Material provided:
☆ ☆ ☆ ☆ ☆ ☆ ☆
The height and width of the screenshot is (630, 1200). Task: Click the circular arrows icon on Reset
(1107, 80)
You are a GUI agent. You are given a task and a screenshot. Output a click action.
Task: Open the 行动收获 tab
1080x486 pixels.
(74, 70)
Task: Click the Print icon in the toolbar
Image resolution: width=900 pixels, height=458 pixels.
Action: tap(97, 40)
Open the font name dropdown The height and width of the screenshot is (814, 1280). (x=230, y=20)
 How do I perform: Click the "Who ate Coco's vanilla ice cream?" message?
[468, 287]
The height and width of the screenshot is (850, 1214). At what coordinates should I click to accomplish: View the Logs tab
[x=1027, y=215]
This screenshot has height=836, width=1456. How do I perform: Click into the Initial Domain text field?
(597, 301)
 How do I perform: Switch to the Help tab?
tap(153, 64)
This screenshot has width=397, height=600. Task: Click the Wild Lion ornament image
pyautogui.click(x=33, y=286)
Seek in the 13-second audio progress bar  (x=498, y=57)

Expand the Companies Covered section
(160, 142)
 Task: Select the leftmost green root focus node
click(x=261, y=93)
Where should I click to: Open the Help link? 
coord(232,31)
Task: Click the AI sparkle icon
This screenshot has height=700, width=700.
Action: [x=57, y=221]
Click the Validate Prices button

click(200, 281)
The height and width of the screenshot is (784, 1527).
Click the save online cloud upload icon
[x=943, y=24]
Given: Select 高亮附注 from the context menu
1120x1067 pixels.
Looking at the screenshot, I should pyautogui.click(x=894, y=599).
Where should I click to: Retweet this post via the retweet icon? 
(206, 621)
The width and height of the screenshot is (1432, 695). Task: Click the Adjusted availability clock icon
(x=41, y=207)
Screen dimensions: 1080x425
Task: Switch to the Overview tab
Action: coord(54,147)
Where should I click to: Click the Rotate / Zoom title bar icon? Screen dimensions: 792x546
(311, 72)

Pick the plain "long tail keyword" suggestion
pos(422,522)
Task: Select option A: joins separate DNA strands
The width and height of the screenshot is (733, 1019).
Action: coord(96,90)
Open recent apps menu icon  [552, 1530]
☆ ☆ ☆ ☆ ☆ ☆ ☆
Problem to work on:
Return exactly the line that contains "1120x1067 pixels." and every line after it, through the last line of the records.

Answer box:
1120x1067 pixels.
Looking at the screenshot, I should pyautogui.click(x=894, y=599).
Where should I click to: Retweet this post via the retweet icon? 
(206, 621)
The width and height of the screenshot is (1432, 695). Task: Click the Adjusted availability clock icon
(x=41, y=207)
Screen dimensions: 1080x425
Task: Switch to the Overview tab
Action: coord(54,147)
Where should I click to: Click the Rotate / Zoom title bar icon? Screen dimensions: 792x546
(311, 72)

Pick the plain "long tail keyword" suggestion
pos(422,522)
Task: Select option A: joins separate DNA strands
The width and height of the screenshot is (733, 1019).
Action: coord(96,90)
Open recent apps menu icon  [552, 1530]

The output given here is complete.